I no longer want to feel you anymore. I understand you come around when we lose someone or something we love but I don’t want you here anymore.
I want to feel like myself again. I want to be motivated, to be happy. I want to interact with people, feel emotions again; emotions other then sadness. I want to be able to go a day without tears blurring my vision
I want you to leave me alone. I know your only doing your job but I don’t want you to effect my life anymore. My heart and soul is so blackened by your shadow, you bare all your weight on my lungs making it almost impossible breath let alone even move.
And I know it’s not your fault
Just like death, there’s a time in which you have to visit, and just like death everyone reacts to you in their own way. I do not want to dwell in your home any longer. I do not want to feel you around me, inside my heart or feel you in my dreams.

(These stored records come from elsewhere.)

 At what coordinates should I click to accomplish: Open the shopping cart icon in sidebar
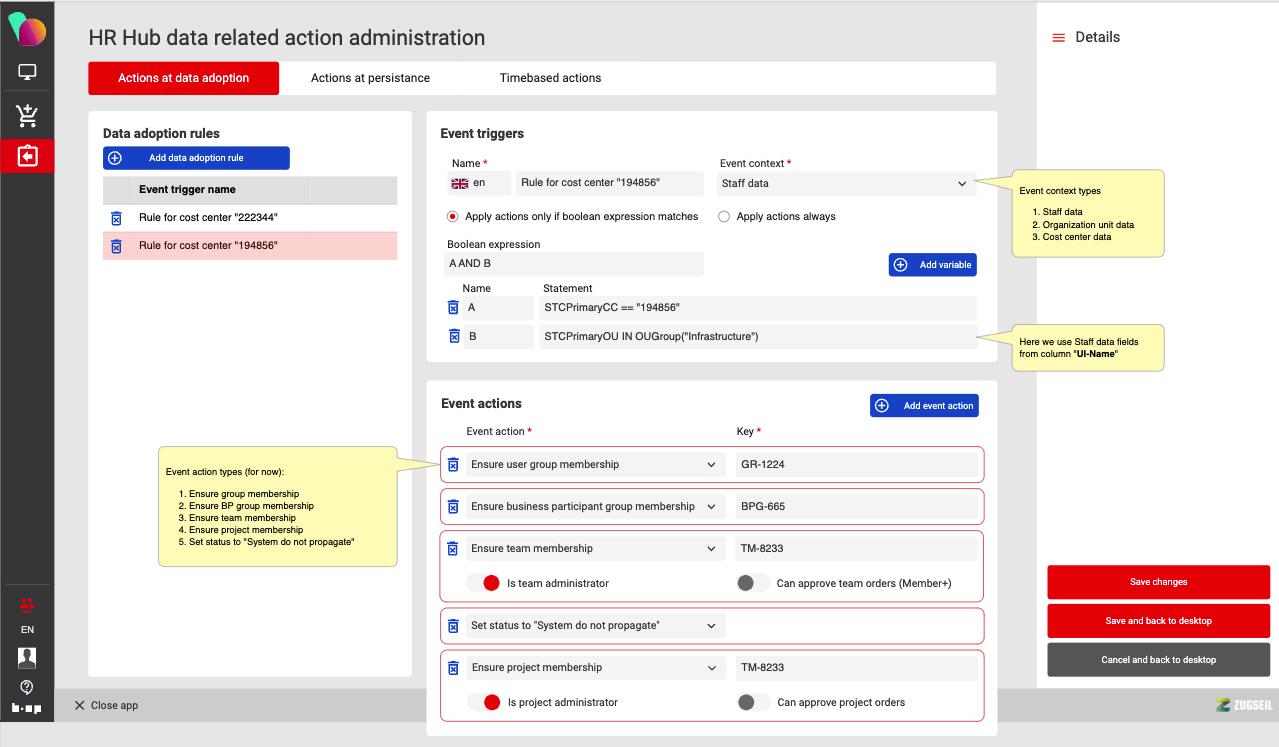[27, 116]
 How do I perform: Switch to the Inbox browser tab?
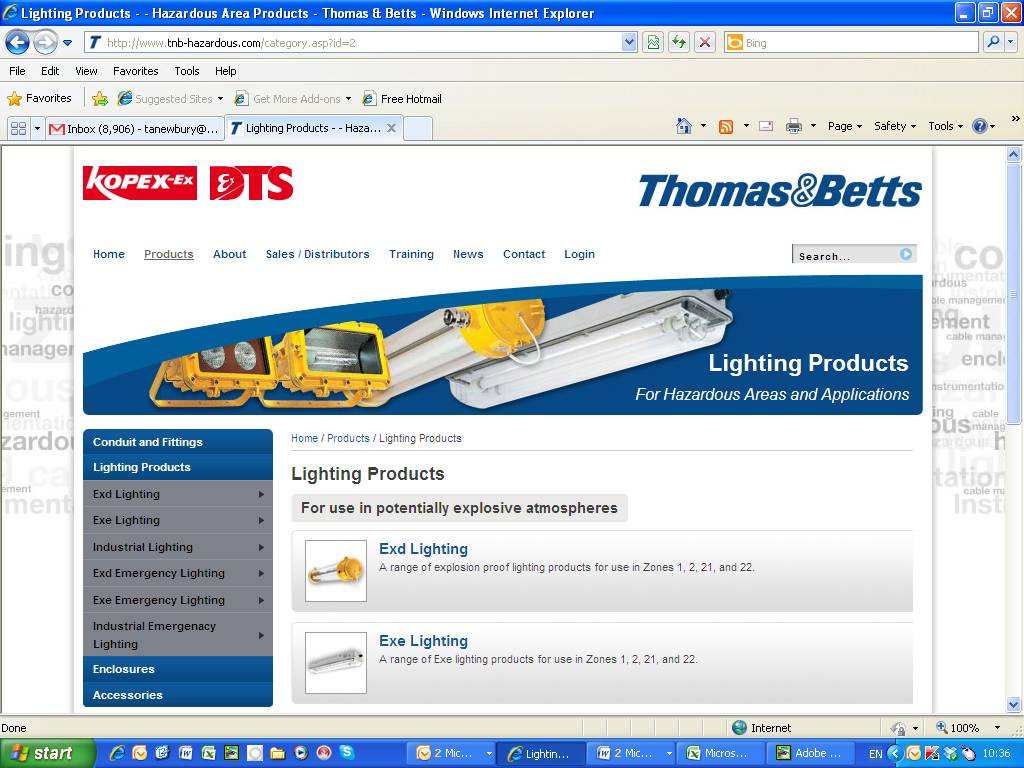point(134,128)
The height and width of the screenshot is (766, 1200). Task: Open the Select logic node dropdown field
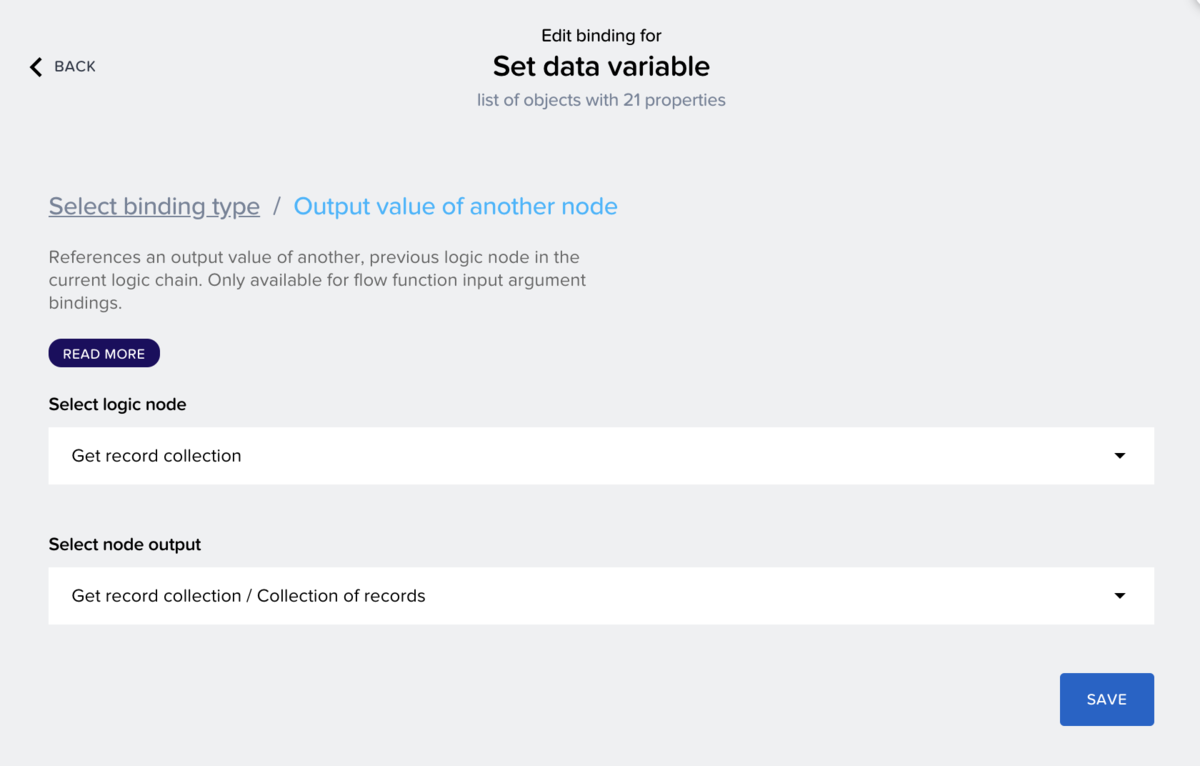point(600,456)
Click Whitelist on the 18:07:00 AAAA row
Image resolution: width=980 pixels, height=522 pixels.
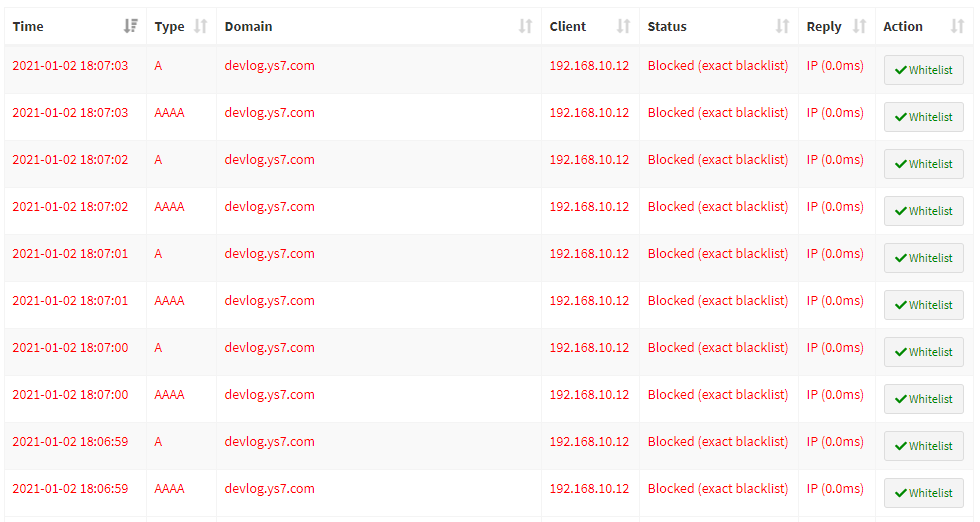[x=923, y=399]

dear Grief just as my dads time was up, yours is to.
Grief counselling is the only thing I can think of that will get me out of this nightmare. Even in my dreams I am only re-living my past, when my dad was healthy. I hang on to the people and things that were here when he was. I am so unmotivated at work, in life. Do I care to do anything but lay around? no. My house, my room and basically everything else in my life is a disaster. My mind races; like it’s trying to win a race that never ends. Sleep gives me no rest, rest gives me no peace.
Although I am not interested in paying someone to ask me :”how I’m feeling” I know that I need someone who will talk to me through this, because sad faces and emjois only go so far when you crave interaction but are terrified of it.
Daddy please give me guidance. I’ve never needed you more then I do now.